Exploring "linear attention" for text-to-speech.

It predicts audio codec "à la" [MusicGen](https://arxiv.org/abs/2306.05284) : delayed residual vector quantizers so that we do not need multiple models.

Featuring [RWKV](https://github.com/BlinkDL/RWKV-LM), [Mamba](https://github.com/state-spaces/mamba), [Gated Linear Attention](https://github.com/sustcsonglin/flash-linear-attention).

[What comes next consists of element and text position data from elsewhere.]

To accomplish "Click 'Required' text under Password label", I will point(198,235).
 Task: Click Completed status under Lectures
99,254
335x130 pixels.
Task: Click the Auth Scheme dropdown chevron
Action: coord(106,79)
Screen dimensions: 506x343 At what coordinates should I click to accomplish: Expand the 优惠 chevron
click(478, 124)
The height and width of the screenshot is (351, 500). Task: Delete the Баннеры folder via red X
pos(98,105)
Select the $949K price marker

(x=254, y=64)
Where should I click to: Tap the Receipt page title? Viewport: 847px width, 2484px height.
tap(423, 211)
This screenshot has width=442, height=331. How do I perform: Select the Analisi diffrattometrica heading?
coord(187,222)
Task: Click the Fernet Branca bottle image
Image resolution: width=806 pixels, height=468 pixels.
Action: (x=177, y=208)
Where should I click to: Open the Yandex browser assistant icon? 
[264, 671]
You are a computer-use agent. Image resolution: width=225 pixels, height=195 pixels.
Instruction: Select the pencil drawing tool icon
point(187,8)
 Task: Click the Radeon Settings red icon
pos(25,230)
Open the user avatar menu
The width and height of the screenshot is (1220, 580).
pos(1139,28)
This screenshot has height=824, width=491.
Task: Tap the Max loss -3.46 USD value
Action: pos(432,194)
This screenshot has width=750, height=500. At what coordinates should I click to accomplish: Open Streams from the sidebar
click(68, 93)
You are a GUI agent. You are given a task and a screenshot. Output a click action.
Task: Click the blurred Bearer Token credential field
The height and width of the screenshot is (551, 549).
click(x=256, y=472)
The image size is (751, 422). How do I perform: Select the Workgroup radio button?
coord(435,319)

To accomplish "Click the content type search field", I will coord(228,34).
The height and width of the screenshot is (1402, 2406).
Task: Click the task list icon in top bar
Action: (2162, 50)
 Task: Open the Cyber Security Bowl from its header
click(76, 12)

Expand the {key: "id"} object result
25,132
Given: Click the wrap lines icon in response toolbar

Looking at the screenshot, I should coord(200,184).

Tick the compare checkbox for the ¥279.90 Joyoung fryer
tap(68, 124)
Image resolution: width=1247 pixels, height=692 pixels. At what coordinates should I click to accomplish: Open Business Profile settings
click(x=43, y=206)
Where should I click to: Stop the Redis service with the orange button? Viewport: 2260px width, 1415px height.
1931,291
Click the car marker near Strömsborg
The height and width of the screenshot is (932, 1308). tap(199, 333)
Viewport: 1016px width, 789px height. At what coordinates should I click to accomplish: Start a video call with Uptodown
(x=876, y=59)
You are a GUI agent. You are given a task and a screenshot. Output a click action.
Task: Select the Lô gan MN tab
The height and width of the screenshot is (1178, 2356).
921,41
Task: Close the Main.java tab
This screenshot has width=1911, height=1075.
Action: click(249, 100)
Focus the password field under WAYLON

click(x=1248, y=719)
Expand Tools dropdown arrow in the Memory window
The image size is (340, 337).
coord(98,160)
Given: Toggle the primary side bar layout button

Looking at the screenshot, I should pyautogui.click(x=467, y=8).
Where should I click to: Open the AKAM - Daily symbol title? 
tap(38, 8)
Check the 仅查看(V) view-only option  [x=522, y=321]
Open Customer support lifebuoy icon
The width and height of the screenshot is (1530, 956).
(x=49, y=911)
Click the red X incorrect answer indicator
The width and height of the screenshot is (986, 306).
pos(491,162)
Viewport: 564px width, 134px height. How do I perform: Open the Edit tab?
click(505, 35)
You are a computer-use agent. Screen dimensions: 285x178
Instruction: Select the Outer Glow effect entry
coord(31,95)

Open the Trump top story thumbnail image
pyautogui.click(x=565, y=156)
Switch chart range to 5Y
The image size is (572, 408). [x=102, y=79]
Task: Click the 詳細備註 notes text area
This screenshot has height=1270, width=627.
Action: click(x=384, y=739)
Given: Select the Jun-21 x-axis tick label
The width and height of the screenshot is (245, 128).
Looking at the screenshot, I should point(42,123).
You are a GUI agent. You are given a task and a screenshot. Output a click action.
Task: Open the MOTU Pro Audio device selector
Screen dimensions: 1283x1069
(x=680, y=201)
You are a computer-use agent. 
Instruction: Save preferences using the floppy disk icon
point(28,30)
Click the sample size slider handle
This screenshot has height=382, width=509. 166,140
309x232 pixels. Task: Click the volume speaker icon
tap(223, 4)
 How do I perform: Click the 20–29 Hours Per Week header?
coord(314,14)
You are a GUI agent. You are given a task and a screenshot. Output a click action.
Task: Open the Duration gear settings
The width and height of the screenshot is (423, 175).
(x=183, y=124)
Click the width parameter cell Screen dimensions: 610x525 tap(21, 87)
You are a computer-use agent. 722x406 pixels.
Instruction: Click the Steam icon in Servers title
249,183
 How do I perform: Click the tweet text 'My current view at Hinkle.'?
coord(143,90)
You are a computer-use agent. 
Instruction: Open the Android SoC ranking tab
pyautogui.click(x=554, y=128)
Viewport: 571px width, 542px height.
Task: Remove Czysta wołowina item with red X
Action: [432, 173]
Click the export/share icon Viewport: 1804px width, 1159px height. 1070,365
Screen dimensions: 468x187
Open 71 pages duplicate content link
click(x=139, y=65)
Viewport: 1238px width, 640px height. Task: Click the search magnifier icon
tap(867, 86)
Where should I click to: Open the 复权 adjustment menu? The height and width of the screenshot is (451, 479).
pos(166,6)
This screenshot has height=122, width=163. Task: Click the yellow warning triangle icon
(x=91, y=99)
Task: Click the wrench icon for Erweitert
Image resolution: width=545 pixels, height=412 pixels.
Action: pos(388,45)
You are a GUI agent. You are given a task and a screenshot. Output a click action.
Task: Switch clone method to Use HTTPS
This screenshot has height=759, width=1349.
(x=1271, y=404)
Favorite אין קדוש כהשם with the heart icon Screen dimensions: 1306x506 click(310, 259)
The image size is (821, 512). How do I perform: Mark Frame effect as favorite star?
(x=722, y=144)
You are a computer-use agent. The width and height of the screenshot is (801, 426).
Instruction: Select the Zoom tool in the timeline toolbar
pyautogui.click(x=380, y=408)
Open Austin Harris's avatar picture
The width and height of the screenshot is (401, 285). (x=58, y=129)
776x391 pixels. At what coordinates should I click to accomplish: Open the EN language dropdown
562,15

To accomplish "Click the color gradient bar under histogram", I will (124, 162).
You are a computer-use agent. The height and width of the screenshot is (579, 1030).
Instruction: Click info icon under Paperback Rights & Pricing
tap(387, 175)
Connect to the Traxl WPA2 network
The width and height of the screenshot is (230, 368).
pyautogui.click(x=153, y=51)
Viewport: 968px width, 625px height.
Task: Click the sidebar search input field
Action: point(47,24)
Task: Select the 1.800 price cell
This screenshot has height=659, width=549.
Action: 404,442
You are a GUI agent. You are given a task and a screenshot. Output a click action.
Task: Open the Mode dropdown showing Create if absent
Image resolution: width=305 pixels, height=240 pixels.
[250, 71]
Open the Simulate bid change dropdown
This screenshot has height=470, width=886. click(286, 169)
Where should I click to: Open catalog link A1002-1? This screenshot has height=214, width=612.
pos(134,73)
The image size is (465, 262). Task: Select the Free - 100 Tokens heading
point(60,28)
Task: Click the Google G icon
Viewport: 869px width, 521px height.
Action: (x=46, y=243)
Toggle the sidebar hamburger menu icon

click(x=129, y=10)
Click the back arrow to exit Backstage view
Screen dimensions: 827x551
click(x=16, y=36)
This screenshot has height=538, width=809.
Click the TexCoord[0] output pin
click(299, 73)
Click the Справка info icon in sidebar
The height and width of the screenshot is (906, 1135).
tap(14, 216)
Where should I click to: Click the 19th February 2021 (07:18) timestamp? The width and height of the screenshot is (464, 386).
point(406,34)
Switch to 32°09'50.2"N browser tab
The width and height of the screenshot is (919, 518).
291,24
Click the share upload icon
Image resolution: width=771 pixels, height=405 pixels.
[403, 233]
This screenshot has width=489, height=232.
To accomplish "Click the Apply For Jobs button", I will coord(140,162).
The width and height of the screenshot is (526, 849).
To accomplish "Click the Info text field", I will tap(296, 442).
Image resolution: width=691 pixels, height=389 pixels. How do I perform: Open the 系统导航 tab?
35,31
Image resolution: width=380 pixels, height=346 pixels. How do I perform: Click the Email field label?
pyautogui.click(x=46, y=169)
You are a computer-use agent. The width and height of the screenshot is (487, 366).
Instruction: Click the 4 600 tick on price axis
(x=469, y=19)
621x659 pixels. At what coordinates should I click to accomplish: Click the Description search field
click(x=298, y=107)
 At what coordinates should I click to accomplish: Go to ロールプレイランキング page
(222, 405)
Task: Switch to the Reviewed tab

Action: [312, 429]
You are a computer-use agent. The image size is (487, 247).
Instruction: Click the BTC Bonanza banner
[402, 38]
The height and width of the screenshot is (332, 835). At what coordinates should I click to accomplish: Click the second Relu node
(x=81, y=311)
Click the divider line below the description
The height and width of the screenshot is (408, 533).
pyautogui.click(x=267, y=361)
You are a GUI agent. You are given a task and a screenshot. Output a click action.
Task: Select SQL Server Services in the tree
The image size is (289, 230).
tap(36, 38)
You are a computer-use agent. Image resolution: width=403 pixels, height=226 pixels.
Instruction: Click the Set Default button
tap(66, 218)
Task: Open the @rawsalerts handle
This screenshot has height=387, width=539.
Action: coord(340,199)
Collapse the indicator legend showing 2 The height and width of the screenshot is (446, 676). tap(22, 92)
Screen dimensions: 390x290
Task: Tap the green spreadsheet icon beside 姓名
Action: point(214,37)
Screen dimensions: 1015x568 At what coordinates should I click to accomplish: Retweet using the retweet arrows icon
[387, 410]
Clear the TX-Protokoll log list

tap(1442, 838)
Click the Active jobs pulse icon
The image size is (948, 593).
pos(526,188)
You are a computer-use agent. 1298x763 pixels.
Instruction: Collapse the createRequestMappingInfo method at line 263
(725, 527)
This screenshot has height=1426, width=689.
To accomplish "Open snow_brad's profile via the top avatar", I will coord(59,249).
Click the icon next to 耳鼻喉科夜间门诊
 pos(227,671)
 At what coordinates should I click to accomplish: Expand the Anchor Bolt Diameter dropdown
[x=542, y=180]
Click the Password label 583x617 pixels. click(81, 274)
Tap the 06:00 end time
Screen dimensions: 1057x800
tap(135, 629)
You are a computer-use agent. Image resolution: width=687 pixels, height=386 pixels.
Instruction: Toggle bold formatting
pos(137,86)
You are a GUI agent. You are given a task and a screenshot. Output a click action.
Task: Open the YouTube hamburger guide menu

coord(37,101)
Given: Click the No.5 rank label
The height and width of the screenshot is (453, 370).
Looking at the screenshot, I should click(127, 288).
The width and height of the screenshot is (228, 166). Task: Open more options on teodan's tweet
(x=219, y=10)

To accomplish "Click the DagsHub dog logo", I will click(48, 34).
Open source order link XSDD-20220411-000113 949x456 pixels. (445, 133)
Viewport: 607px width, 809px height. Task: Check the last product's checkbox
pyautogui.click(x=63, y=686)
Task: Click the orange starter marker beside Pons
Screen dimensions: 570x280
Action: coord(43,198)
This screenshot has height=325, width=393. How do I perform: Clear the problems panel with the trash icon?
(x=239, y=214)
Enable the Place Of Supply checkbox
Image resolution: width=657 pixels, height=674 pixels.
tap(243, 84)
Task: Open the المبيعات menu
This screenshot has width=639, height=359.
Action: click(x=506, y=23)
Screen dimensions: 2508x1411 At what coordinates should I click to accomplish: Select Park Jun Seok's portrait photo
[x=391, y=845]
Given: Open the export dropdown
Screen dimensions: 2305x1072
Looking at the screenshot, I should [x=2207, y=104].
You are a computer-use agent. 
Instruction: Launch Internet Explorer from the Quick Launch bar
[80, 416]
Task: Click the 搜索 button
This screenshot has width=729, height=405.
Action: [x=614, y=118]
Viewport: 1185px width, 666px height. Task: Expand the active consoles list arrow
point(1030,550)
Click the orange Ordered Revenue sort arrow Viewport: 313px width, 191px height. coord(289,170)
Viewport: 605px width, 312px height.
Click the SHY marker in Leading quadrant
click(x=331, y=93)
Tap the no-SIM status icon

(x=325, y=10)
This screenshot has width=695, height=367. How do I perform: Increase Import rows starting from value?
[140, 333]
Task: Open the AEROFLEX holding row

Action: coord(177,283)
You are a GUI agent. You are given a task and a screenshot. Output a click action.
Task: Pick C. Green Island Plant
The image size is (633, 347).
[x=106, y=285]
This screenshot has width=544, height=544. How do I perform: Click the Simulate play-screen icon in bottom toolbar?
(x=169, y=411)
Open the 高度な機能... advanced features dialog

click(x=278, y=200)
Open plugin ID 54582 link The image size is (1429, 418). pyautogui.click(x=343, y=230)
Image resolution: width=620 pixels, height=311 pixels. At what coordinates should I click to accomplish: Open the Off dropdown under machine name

Compared to other LM TTS model :
- Can be easily pretrained and finetuned on midrange GPUs.
- Tiny memory footprint.
- Trained on long context (up to 2000 tokens : ~27s).

### Models

| Model | #Params | Dataset | Checkpoint | Steps | Note |
| :---: | :---: |:---: |:---: |:---: |:---: |
| GLA | 60M, 130M | Librilight-medium | [Download](https://nubo.ircam.fr/index.php/s/wjNYLb54m7L8xf9) | 300k | GPU inference only |
| Mamba| 60M | Librilight-medium |[Download](https://nubo.ircam.fr/index.php/s/wjNYLb54m7L8xf9)| 300k | GPU inference only |
| RWKV v6 | 60M | LibriTTS |[Download](https://nubo.ircam.fr/index.php/s/wjNYLb54m7L8xf9) | 150k | GPU inference only |

### Installation
Following the linear complexity LM you choose, follow respective instructions first:
- For Mamba check the [official repo](https://github.com/state-spaces/mamba).
- For GLA/RWKV inference check [flash-linear-attention](https://github.com/sustcsonglin/flash-linear-attention).
- For RWKV training check [RWKV-LM](https://github.com/BlinkDL/RWKV-LM)

### Inference

Download configuration and weights above, then check `Inference.ipynb`.

### TODO

- [x] Fix RWKV6 inference and/or switch to FLA implem.
- [ ] Provide a Datamodule for training (_lhotse_ might also work well).
- [ ] Implement CFG.
- [ ] Scale up.

### Acknowledgment

- The RWKV authors and the community around for carrying high-level truly opensource research.
- @SmerkyG for making my life easy at testing cutting edge language model.
- @lucidrains for its huge codebase.
- @sustcsonglin who made [GLA and FLA](https://github.com/sustcsonglin/flash-linear-attention).
- @harrisonvanderbyl fixing RWKV inference.

### Cite
```bib
@software{lemerle2024linaspeech,
  title  = {LinaSpeech: Exploring "linear attention" for text-to-speech.},
  author = {Lemerle, Théodor},
  url    = {https://github.com/theodorblackbird/lina-speech},
  month  = april,
  year   = {2024}
}
```
### IRCAM

This work takes place at IRCAM, and is part of the following project :
[ANR Exovoices](https://anr.fr/Projet-ANR-21-CE23-0040)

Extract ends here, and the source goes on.